Last April, a much warmer month than this year’s icy spring tease, we sat in our London apartment, unsure whether it was safe to be outside or whether it was illegal to sit on a bench. I think it was around that time that the vans started patrolling the city parks, telling people through loudspeakers that if they weren’t there to exercise, they had to go home.
We didn’t have a garden, so Club Tropicana was born. Two camping chairs, unfolded and placed in front of an open bedroom window. A packet of chips, torn and left on the windowsill to share and two cold beers brought on a tray, while the late afternoon sun shone through the glass.
We play Wham! and pretended that we were in a pub garden. I’m admitting it because it was a little fantasy, but it helped. There was fun and sunshine, enough for everyone. Sometimes I think of it as the high point of blocking creativity. I know, deep down, that it was low too.
You might think that Gareth Wild winning the Parking Olympics could only have been reached at a time when a pandemic had slowed life down to a snail’s pace for many of us, but no: surprisingly, he says the pandemic actually meant that it took longer. He had reasonably assumed that he could do that in four years. In the end, he needed six. It may have been a “banal little thing”, but sometimes banality is beautiful.
Orson Welles could bear being usurped by a bear?
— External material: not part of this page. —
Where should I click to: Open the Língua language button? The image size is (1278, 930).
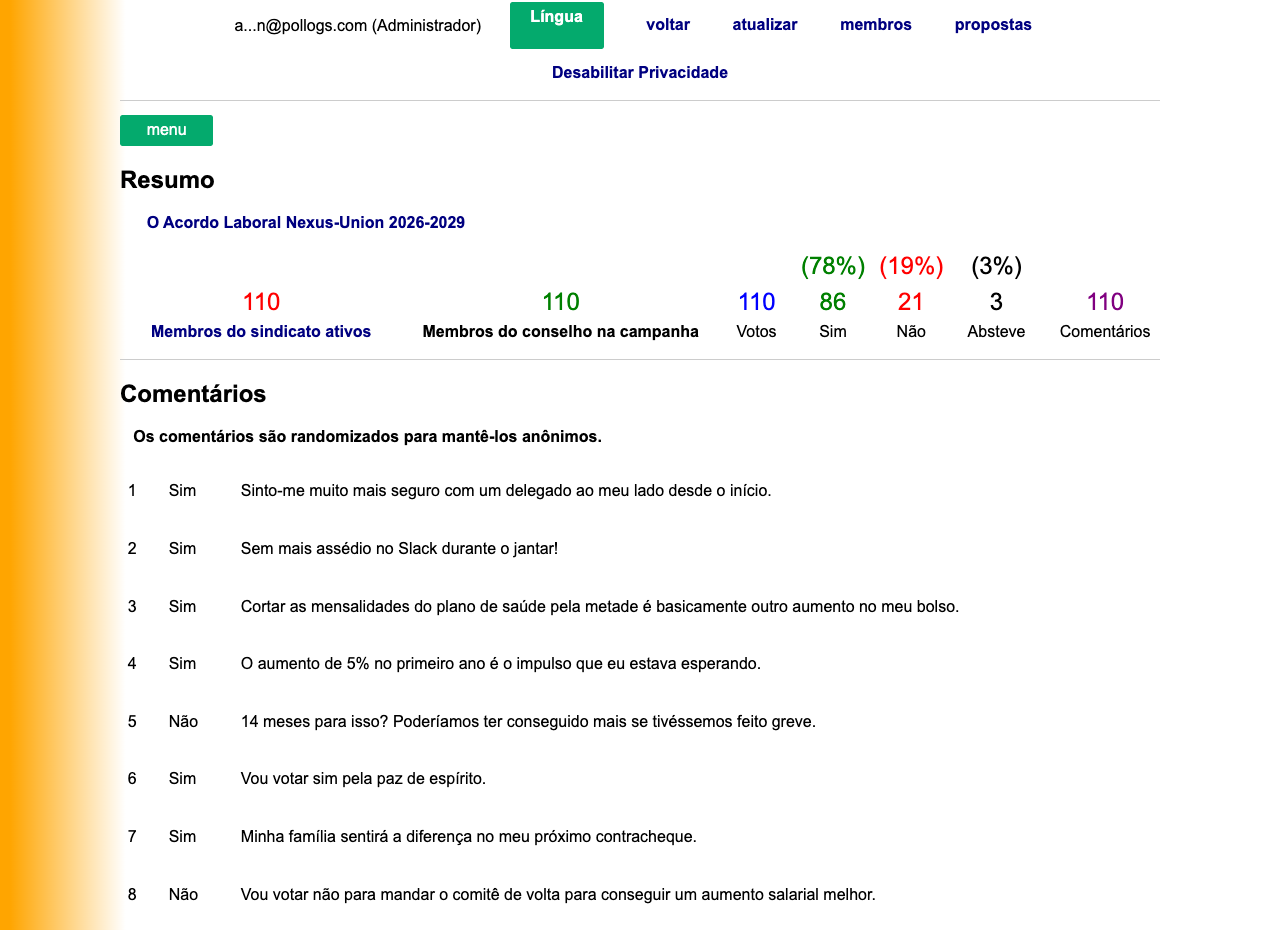coord(556,24)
It was a bad week for Orson Welles, although I doubt he cares much after his magnum opus, Citizen Kane, lost his position as the highest rated movie on the Rotten Tomatoes website. For 80 years, Citizen Kane has been widely considered to be one of the best films ever made and therefore has a 100% “fresh” rating on the site. But never trust a bear in a canvas coat, because, thanks to a combination of jelly and the power of historical research, Citizen Kane lost his rating of 100% fresh, dropping to 99% fresh and falling behind the work press that is Paddington 2.
The reshuffle came when researchers found a 1941 review of Citizen Kane published in the Chicago Tribune by a pseudonym reviewer, Mae Tinee, who was less impressed than most. “His sacrifice of simplicity to eccentricity robs him of the distinction and the overall value of entertainment,” wrote Tinee, oblivious to the effect it would have on the film’s evaluations so many years later.
I love contrary reviews and there is no list that I will click faster than “classic star reviews”. Mary McCarthy famously punched The Handmaid’s Tale in the New York Times in 1986 for her feeble characterization and lack of imagination, but I also like Amazon’s “don’t worry, bore” criticism left on the sales page of a long and pretentious “classic” “They are succinct and not always wrong. Spending 80 years in the first place is a reasonable period of success for Citizen Kane and, let’s be honest about it, Paddington 2 is a worthy candidate. Have you seen Hugh Grant’s dance?
Nigella Lawson, Cook, Eat, Award
If the nominees for the Must-see Moment of TV Baftas award, voted by the people, are taking the pulse of the British public, then I wonder if the British public should consider calling 111. It’s an extremely disparate selection of things, but I suppose it is. an accurate picture of what was an extremely crazy year.
Diversity was nominated for her choreography inspired by Black Lives Matter in Britain’s Got Talent, despite the ridiculous frenzy of complaints to Ofcom surrounding her. There is a nod to the blockbuster stuff in scenes from Bridgerton and The Mandalorian, while its British meat and potatoes are all present and correct in nods to EastEnders and Gogglebox.
But, brilliantly, Nigella Lawson was also nominated. Not for a shocking twist or the explosive culmination of a long-lasting storyline, but for the way she jokingly said “microwave” as “meecro-wah-vey” in Cook, Eat, Repeat by Nigella. I really hope I win a Bafta, not only to see what they record for the prize, but also to prove that in this meme culture, sometimes a good gag camp can be as successful as a show on a multimillion dollar budget.